Чемодан хрипел и не застегивался. Но брюхо его надутое, наглое коленкой надо, и никуда не денется. Майя пихала чемодан ногой и улыбалась своим мыслям, утирая пот с лица: молодец Соня, не обидела сестру. Ну, оставила она Жилю, последнему своему кучерявому любимчику, похожему на кузнечика, парижскую халупу и немного денег, так и не жалко, хоть и прохвост он порядочный. Двадцать семь лет, а сообразил, к кому чалиться. Промоутер из пригорода Марселя. Приехал с какой-то выставкой в Париж, а тут на тебе — сама Соня Потоцкая раздвинула ноги. Майя победила молнию и наконец-то смогла выпрямиться — все, старое долой, поживу и я.

 

Разноцветные мушки прыгали перед глазами, давление, небось, под двести, когда паковалась-то в последний раз? Четыре года назад, ездила повидаться с Сонькой в Прагу, та была там проездом. Выставка, народищу! А Соня, как всегда, бледная, белая почти, с ледяными пальцами, теребящими сигарету, обычно по рассеянности не прикуренную. Поговорили плохо. Майя бесилась от ее лепетаний. «Жиль, Жиль, он такая чистая душа, такая нетронутая, но я так запуталась, совсем, совсем». Майя глядела на дрожащие синие пальцы, глядела на какие-то пятна на шее и взорвалась: «Не могу больше с тобой, плохо мне! Как гребла всякую шваль, так и гребешь! Ты на себя посмотри!» Ну что ж, право имеет, она старшая, пожилой уже человек. Пенсионерка. Они сидели за столиком, кафе было венское, с бархатными диванами, медными поручнями и круглыми матово-молочными абажурами на длинных ногах, все в розовом свете из-за обивки и цвета стен, с голливудской барной стойкой, жаркое, несмотря на зимний прохладный день. Она помнила официанта с брюшком, восковым носом и комичным мазком влажных волос от одного уха к другому. Жалко его, дед уже поди, а все заискивает; дала б ему чаевых побольше, если бы платила сама и не выскочила из-за стола с красным от гнева лицом. Когда бы знала, что это последний их с Соней разговор, то не стала бы так оскорблять. Ну младшая, ну беспутная, ну ветер в голове, но не девочки уже обе, да и сколько можно ее, дуру, отчитывать — всю жизнь отчитывает. Потому что любит. Очень любит.

 

Она все вспоминала потом их отражения в вычурных, словно стекающих по стенам, модерновых зеркалах кафе: она, Майя, — дылда, некультяпистая, пучеглазая, с руками-оглоблями, сутулая, квадратная, и Соня — тоненькая, миловидная, крашеная блондиночка, все время поправляющая невротическим жестом очки и кривящая правый угол рта, — тик, симметричный ее, Майиному, парезу. Сколько помнит Соню, всегда так кривила, обезьянничала, наверное, невольно. Что-то в ней было от Пиаф. Надрыв, худоба, наркотики. И как получилось, что они сестры? Ничего общего, ни в чем, никогда.

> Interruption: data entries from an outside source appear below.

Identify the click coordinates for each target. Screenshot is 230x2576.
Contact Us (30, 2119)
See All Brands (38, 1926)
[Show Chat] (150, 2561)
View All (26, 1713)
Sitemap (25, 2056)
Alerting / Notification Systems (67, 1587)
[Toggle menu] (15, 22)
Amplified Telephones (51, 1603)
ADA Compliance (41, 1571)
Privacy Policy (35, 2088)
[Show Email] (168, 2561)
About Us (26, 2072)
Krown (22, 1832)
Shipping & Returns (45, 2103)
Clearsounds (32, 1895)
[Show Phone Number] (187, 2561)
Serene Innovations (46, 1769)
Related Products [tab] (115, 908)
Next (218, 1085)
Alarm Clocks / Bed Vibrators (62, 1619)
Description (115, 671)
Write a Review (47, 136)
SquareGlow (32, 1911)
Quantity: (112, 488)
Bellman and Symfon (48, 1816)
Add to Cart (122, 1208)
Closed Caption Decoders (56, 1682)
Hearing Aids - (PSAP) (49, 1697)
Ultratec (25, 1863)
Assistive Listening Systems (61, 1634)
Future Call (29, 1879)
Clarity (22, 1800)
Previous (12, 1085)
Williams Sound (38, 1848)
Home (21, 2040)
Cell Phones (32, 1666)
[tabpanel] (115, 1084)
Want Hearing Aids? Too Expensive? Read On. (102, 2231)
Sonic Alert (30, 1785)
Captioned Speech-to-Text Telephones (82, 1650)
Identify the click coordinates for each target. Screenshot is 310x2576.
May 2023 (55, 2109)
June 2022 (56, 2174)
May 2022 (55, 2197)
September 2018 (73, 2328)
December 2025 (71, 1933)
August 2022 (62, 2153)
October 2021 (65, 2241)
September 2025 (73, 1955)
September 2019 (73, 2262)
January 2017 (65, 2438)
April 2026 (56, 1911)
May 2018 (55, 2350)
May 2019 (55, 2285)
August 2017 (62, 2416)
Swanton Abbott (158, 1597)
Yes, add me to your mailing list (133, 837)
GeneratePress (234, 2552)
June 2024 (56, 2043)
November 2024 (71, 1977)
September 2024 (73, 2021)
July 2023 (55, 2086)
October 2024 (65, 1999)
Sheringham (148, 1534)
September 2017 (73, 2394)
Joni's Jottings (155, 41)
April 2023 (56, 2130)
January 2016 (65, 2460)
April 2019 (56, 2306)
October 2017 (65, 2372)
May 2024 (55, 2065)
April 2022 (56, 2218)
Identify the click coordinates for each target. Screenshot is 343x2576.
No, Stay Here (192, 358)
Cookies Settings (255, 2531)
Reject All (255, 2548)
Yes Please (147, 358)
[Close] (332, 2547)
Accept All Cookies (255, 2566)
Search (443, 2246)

—  Ты всю жизнь меня поучаешь, — тихо, виновато говорила Соня. — Напрасно, зря это.

—  Я хочу как лучше, ты знаешь. Но Жиль сосет из тебя деньги, все имеют тебя, понимаешь ты это? А ты мне назло защищаешь, защищаешь… — почти что лаяла Майя.

—  Мне так не лучше, — шептала Соня.

—  Но ты же сдохнешь, дура, из тебя всё уже высосали. И что ты все время не говоришь, а шепчешь? Тьфу!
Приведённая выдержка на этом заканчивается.